#  > Telecomunicações >  > Intelbras >  >  ONU intelbras epon/gpon

## hostjunior

Alguem sabe o motivo da onu da intelbras epon e gpon nao discar e nem funcionar em bridge na olt epon uplink?

----------


## FMANDU

Tem que fazer um malabarismo pra funcionar. A própria intelbras que fez maior propaganda da compatibilidade do produto, informa que eles não garantem o funcionamento. Mas segue o tutorial para fazer funcionar nessa Olt: http://www.intelbras.com.br/sites/de...olt_cianet.pdf

----------


## hostjunior

Ja tentei nao deu....

Descaso total com seus clientes a intelbras...pq? Quase Todo provedor que compra onu intelbras é pq tem rede epon e pretende migrar para gpon issso ja tento uma onu que funcione os dois fica um custo a menos...não sei o motivo que eles nao deixam essa onu funcionar de forma simples com a OLT fd1802s uplink. Por ser uma marca brasileira a onu deveriam ter pelo menos isso mas, uma marca chinesa vc coloca a onu e ja funciona sem burocracia alguma...e pelo custa mas baixo...

----------


## Suporte Intelbras

> Ja tentei nao deu....
> 
> Descaso total com seus clientes a intelbras...pq? Quase Todo provedor que compra onu intelbras é pq tem rede epon e pretende migrar para gpon issso ja tento uma onu que funcione os dois fica um custo a menos...não sei o motivo que eles nao deixam essa onu funcionar de forma simples com a OLT fd1802s uplink. Por ser uma marca brasileira a onu deveriam ter pelo menos isso mas, uma marca chinesa vc coloca a onu e ja funciona sem burocracia alguma...e pelo custa mas baixo...


Olá hostjunior,

Não existe bloqueio na ONU 110 para seu uso na OLT Uplink, porem existem particularidades a serem feitas na OLT que somente o suporte da própria Uplink vai poder lhe ajudar.

----------


## brunocemeru

Aqui tive que fazer o procedimento VLAN do manual ,mas ainda tive que voltar para transparente.Ai passou a funcionar como bridge.
Como o amigo acima citou,tem que fazer um malabarismo.

----------


## FMANDU

É isso que acho estranho, primeiro temos que colocar em tag e depois tem que voltar para transparente.

◆ Enunciado ◆
Extraia literalmente, da discussão sobre a ONU Intelbras, o trecho que começa em "Não existe bloqueio" e segue até "funcionar como bridge.".

◆ Material apresentado ◆

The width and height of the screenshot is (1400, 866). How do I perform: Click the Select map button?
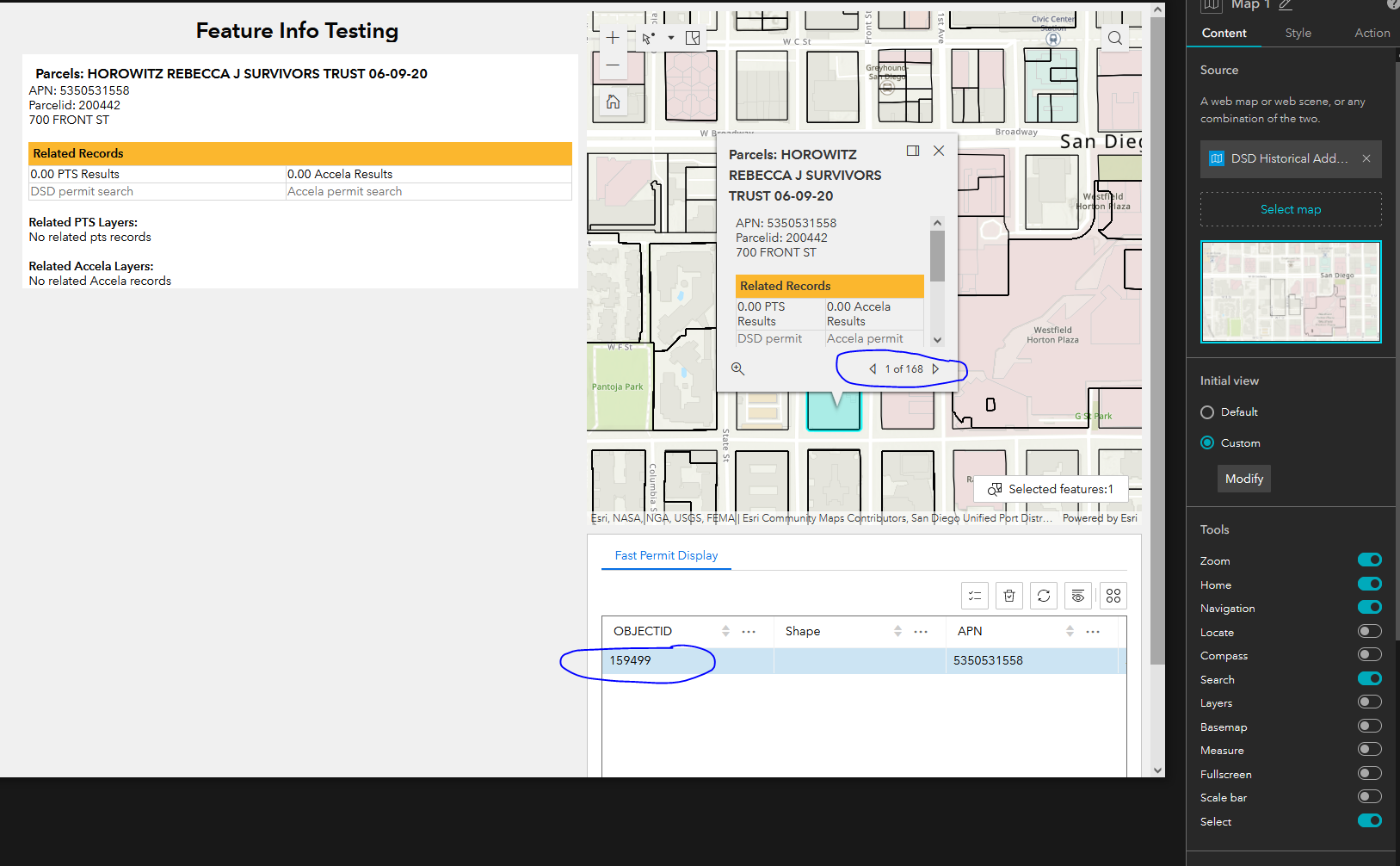click(1290, 208)
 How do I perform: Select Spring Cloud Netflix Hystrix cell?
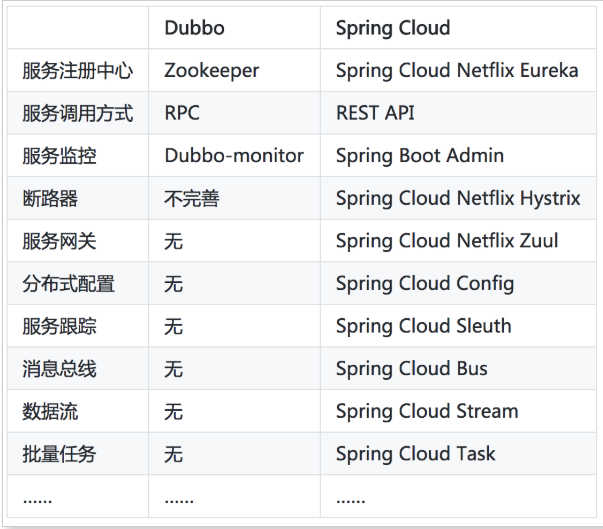click(458, 199)
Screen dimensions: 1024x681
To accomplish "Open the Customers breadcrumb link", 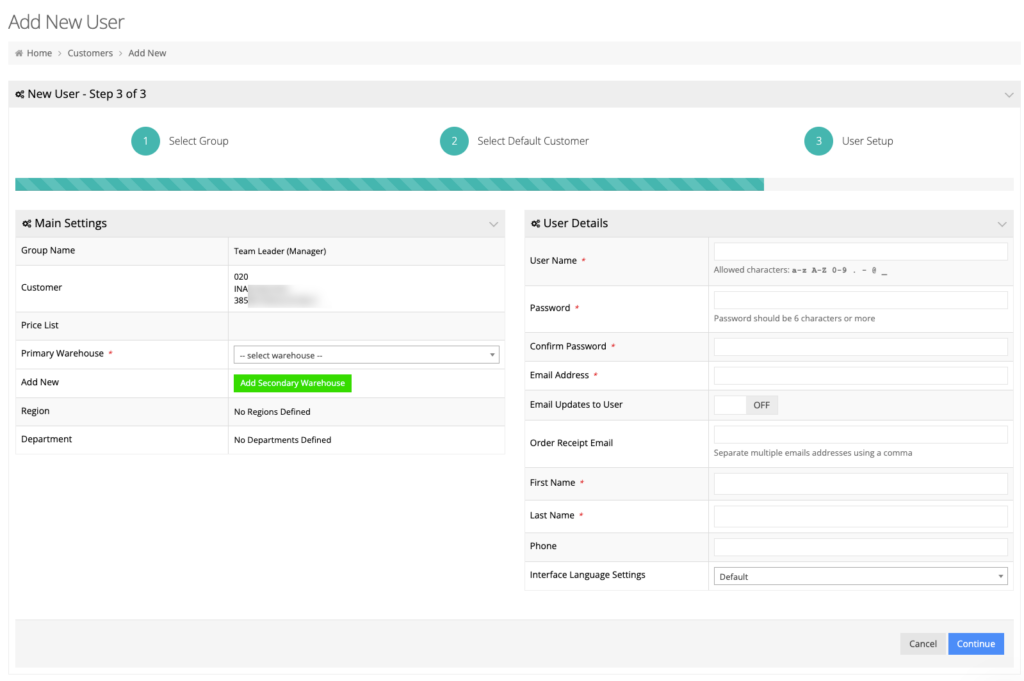I will (90, 53).
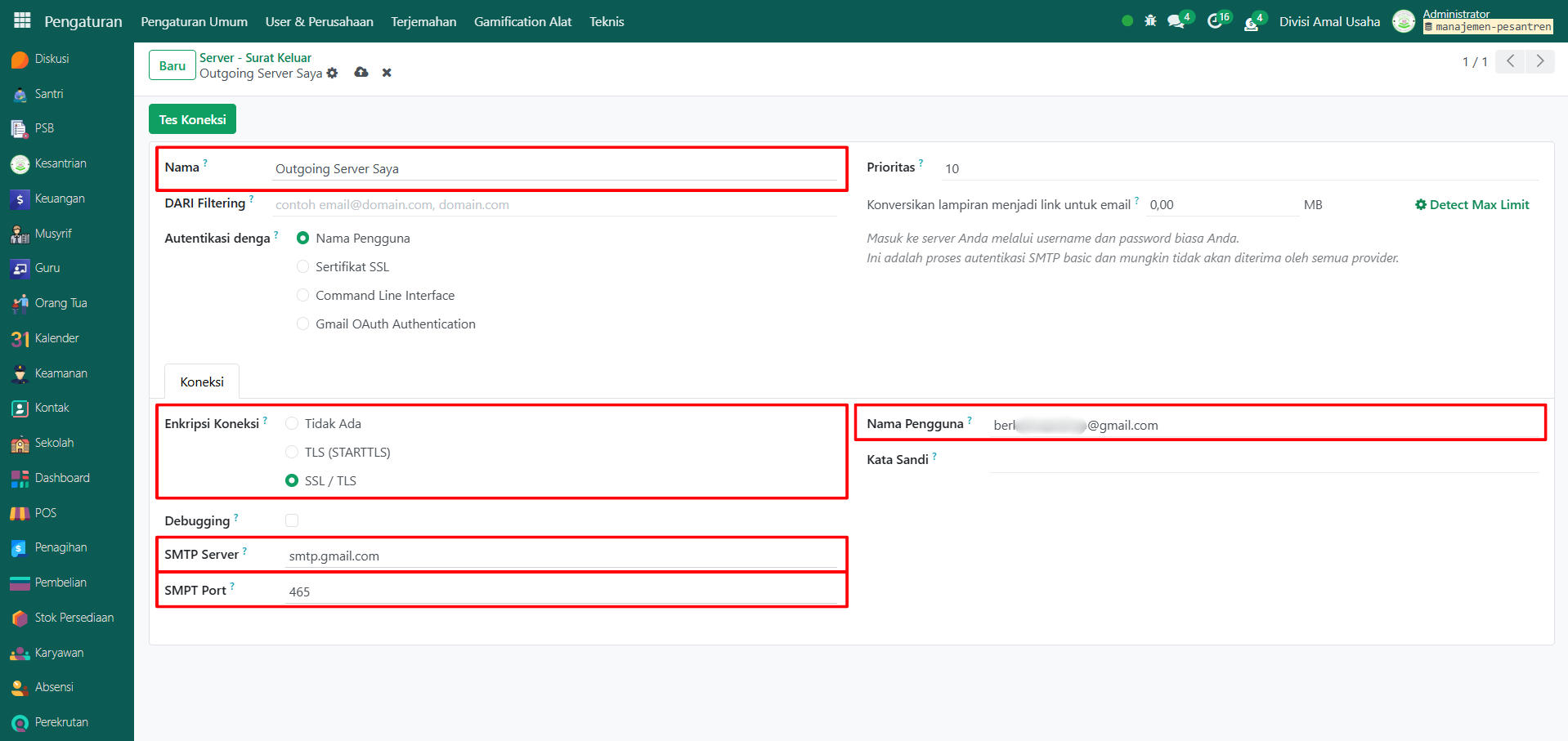Go to the next record arrow
Image resolution: width=1568 pixels, height=741 pixels.
tap(1539, 61)
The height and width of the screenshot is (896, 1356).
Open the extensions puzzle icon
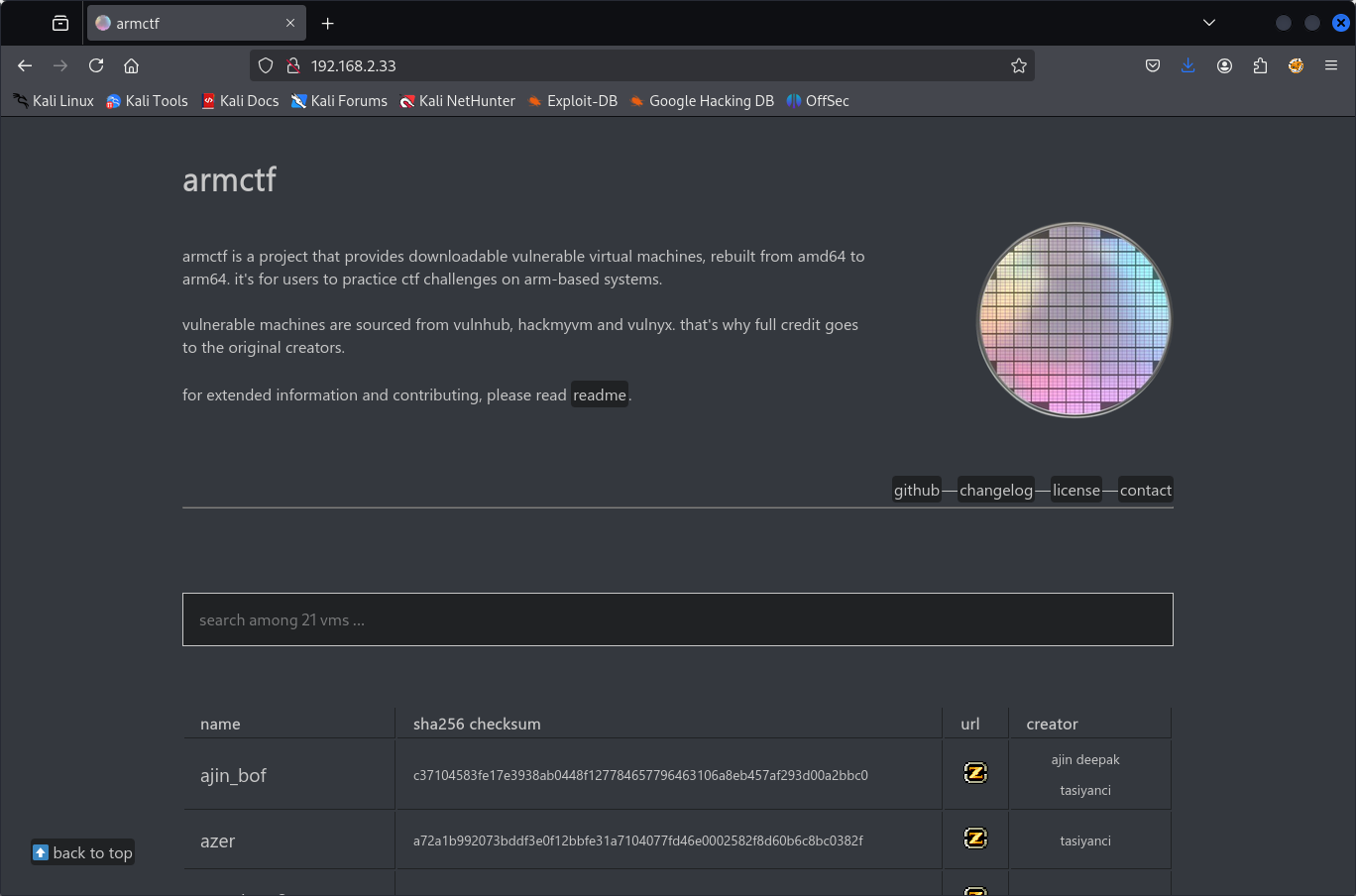point(1260,65)
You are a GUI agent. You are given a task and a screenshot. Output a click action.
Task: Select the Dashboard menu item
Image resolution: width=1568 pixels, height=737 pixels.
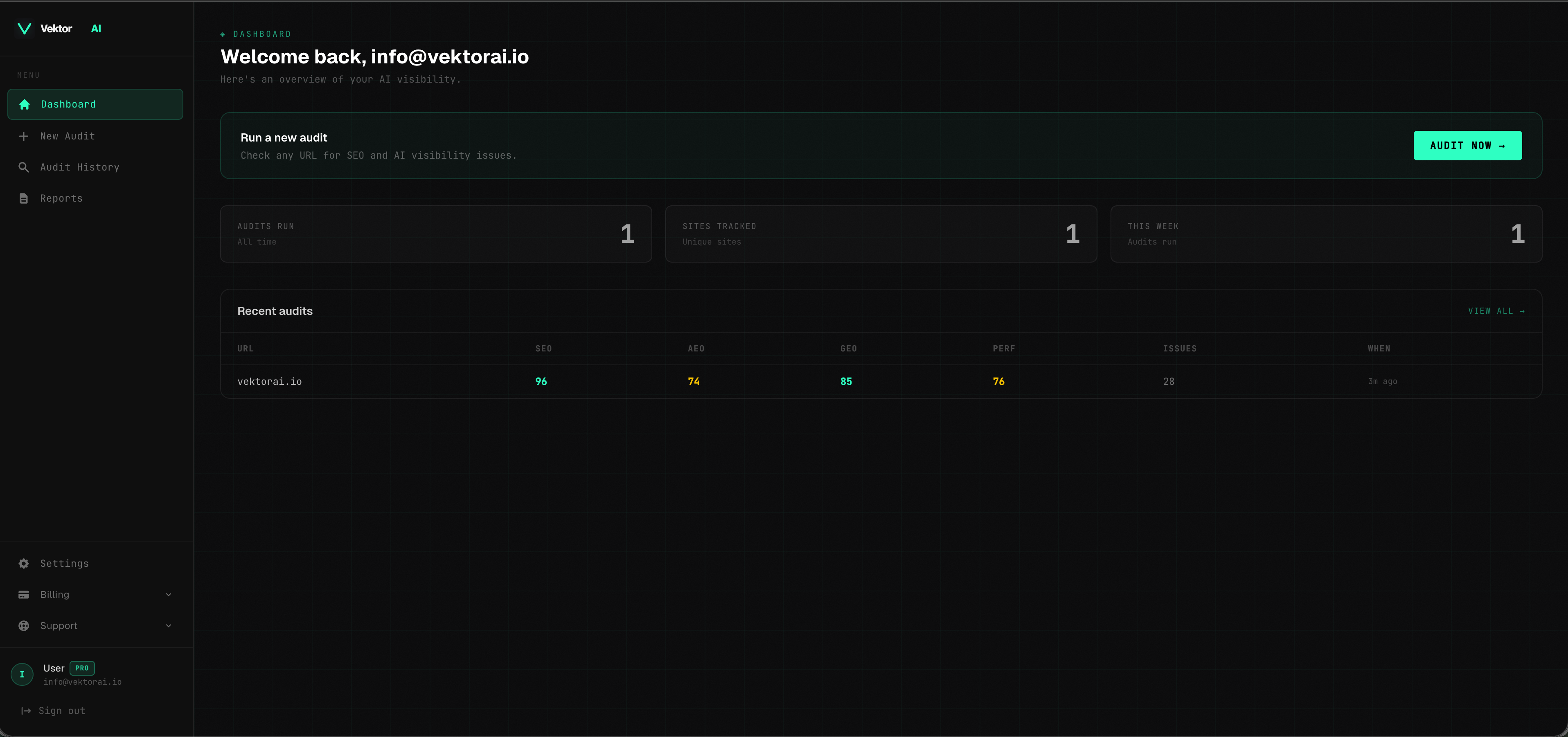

◆ Resposta redigida ◆
Não existe bloqueio na ONU 110 para seu uso na OLT Uplink, porem existem particularidades a serem feitas na OLT que somente o suporte da própria Uplink vai poder lhe ajudar.

----------


## brunocemeru

Aqui tive que fazer o procedimento VLAN do manual ,mas ainda tive que voltar para transparente.Ai passou a funcionar como bridge.